Mileposts in Indiana automotive history-Part One

Hardly a week goes by without someone remarking to me about a milepost in Indiana automotive history. Indianapolis once had more automobile manufacturers than Detroit. Movie stars and kings once clamored for specific models made only in Indiana. The state was also home to several innovations such as tilt steering, cruise control, and front-wheel drive.

In this series of posts, I’ll share some of my list of Indiana’s mileposts in automotive history.

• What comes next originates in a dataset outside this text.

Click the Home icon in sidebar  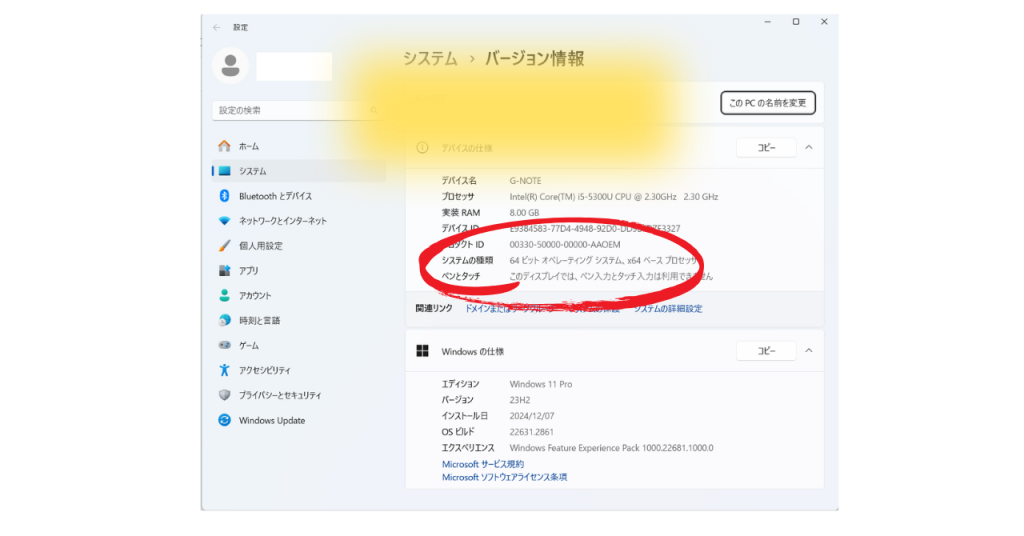pyautogui.click(x=225, y=146)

I wish to share this automotive heritage to energize and excite auto enthusiasts to get involved with collectible cars.

Early 19th century Construction of the Indiana section of the National Road from Richmond to West Terre Haute took place between 1827 and 1839. It was the road that led wagons and coaches westward.

1885 The world’s first gas pump is invented by Sylvanus F. Bowser of Fort Wayne.

1911 Auburn
1911 Auburn
with Bowser pump

1891 Charles H. Black of Indianapolis garners the dubious distinction of having Indiana’s first auto accident when he ran a German-manufactured Benz automobile into downtown store windows.

1894 Elwood Haynes demonstrates one of the earliest American automobiles along Pumpkinvine Pike on the outskirts of Kokomo.

1894 Haynes Pioneer
Elwood Haynes
with 1894 Haynes Pioneer

1895 Elwood Haynes introduces the first use of aluminum alloy in an automobile in the Haynes-Apperson crankcase.

1896 The corrugated metal pipe culvert is invented by two Crawfordsville men Stanley Simpson, the town engineer, and James H. Watson, a sheet metal worker. Their patented pipe culvert has now become a common sight on highway construction projects around the world.

1900 Tom and Harry Warner, Abbott and J.C. Johnson, Col. William Hitchcock, and Thomas Morgan found Warner Gear Company of Muncie. Warner Gear’s first major contribution to the industry was the differential.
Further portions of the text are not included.